Eröffnet wurde der Empfang durch den Eintrag in das Goldene Buch des Kreises Steinfurt durch Anastasiia Chubina, stellvertretende Bürgermeisterin der Stadt Tscherkassy. Anschließend betonte Landrat Dr. Martin Sommer die Verbundenheit zwischen den beiden Regionen: „Seit mehr als vier Jahren ist die Ukraine den russischen Angriffen ausgesetzt.
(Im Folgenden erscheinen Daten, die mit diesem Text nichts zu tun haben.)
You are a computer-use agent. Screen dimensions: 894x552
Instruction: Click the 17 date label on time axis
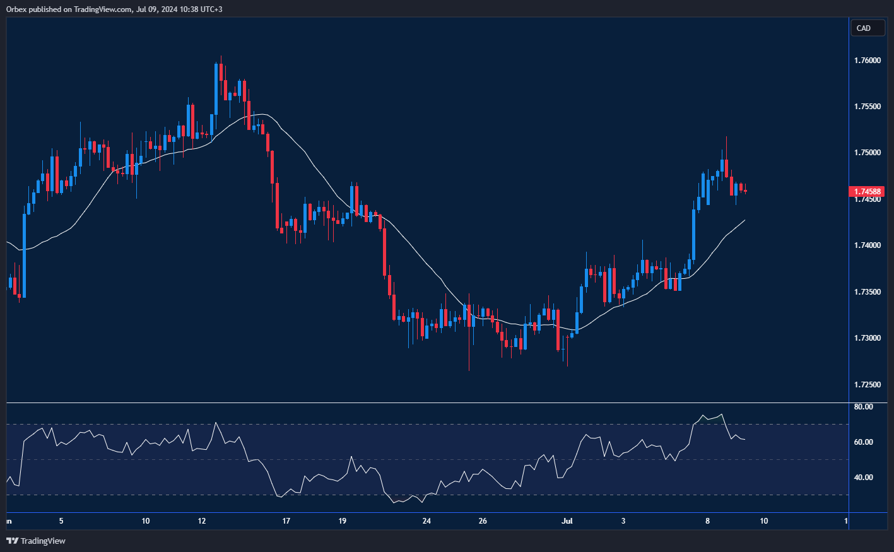(286, 521)
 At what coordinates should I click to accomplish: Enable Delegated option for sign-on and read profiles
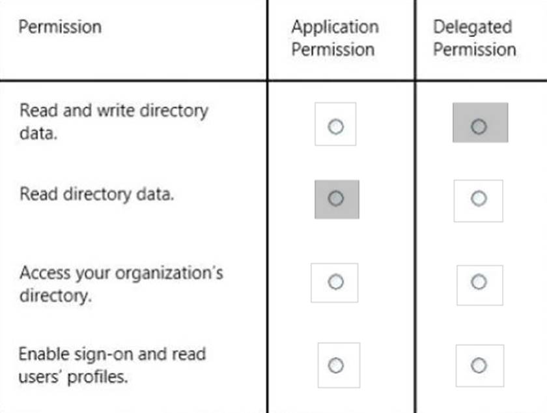479,365
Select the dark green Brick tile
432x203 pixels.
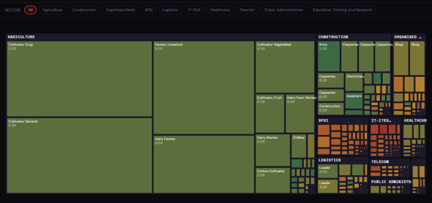pyautogui.click(x=329, y=56)

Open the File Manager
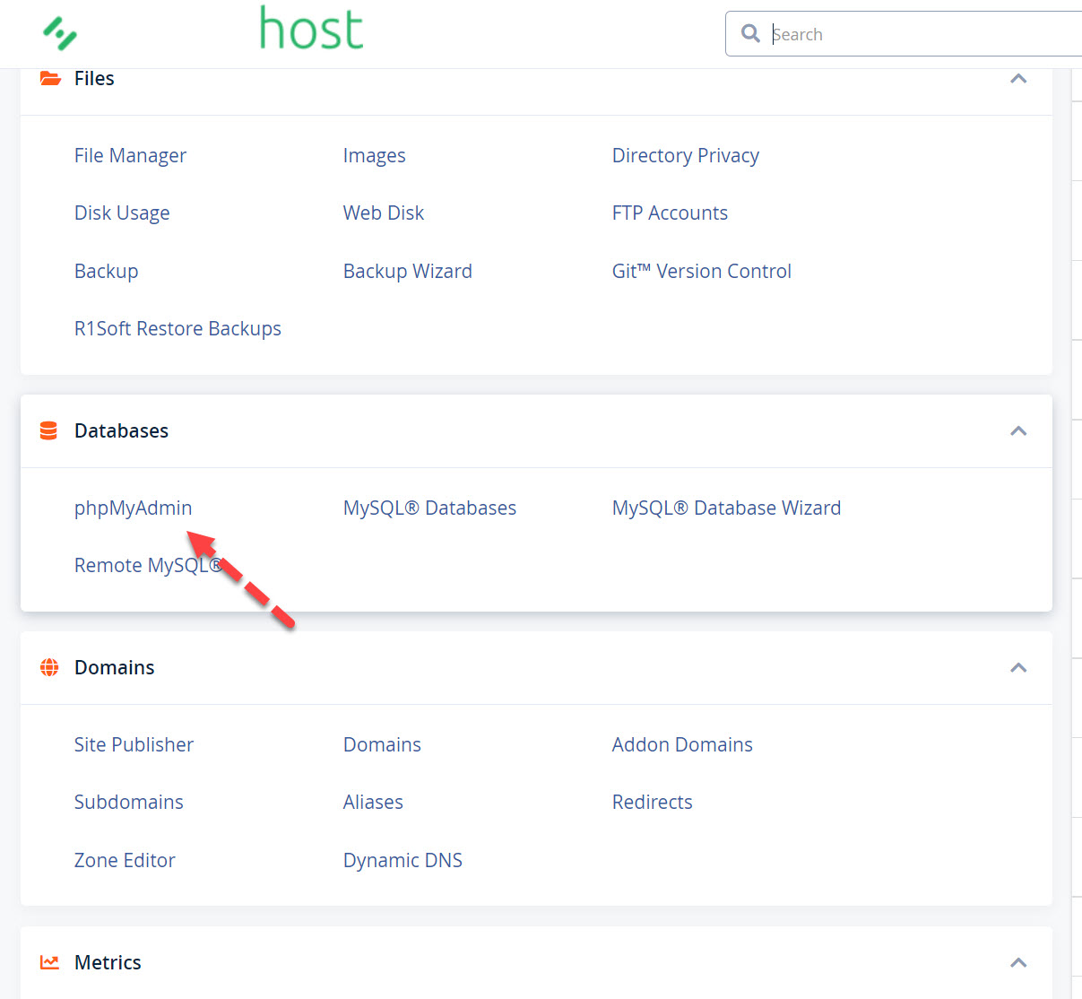click(130, 155)
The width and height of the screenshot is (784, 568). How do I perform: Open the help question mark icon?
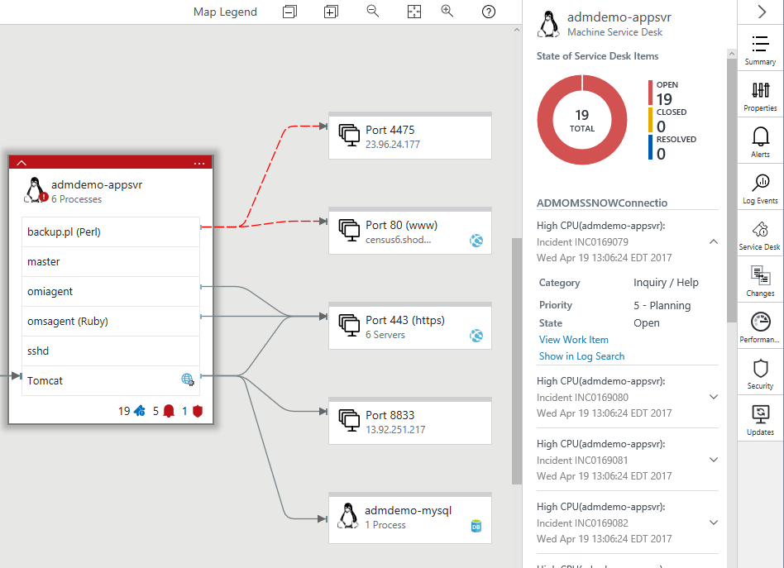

Tagtäglich leisten Sie bemerkenswerten, mutigen Widerstand und haben die Hoffnung auf einen Frieden dennoch nicht verloren. Ich versichere Ihnen, dass wir den Ukrainerinnen und Ukrainern solidarisch zur Seite stehen, so lange es notwendig ist.“ Auch Anastasiia Chubina drückte Respekt und Dankbarkeit für die Partnerschaft aus, durch die bereits wichtige Projekte zur Unterstützung der Bevölkerung in Tscherkassy umgesetzt wurden. Dazu zählen Hilfslieferungen mit Schulausrüstung oder Hospitationen ukrainischer Ärzte im Klinikum Ibbenbüren. Über mögliche folgende Hilfsmaßnahmen tauschten sich die Beteiligten aus Tscherkassy und dem Kreis Steinfurt bei einem gemeinsamen Abendessen aus, mit dem die Partnerschaft nach dem offiziellen Teil des Empfangs weiter gestärkt wurde.

Für den dreitägigen Delegationsbesuch waren interessante Programmpunkte geplant, die den ukrainischen Gästen einen Einblick in die Region, die Kultur und das gesellschaftliche Leben im Kreis Steinfurt möglich machten. So lernten die Ukrainerinnen und Ukrainer das Kloster Bentlage in Rheine sowie den Bioenergiepark in Saerbeck kennen und traten in den Austausch mit der Kreishandwerkerschaft Steinfurt. „Der Besuch füllt unsere Partnerschaft mit Leben. Ich bin sehr froh über das Kennenlernen und die persönlichen Gespräche, die uns einen ehrlichen Eindruck der Situation in der Ukraine vermitteln“, betonte Martin Schmitt aus dem Amt für Kultur, Tourismus und Heimatpflege, der die Partnerschaften des Kreises Steinfurt auf Arbeitsebene betreut.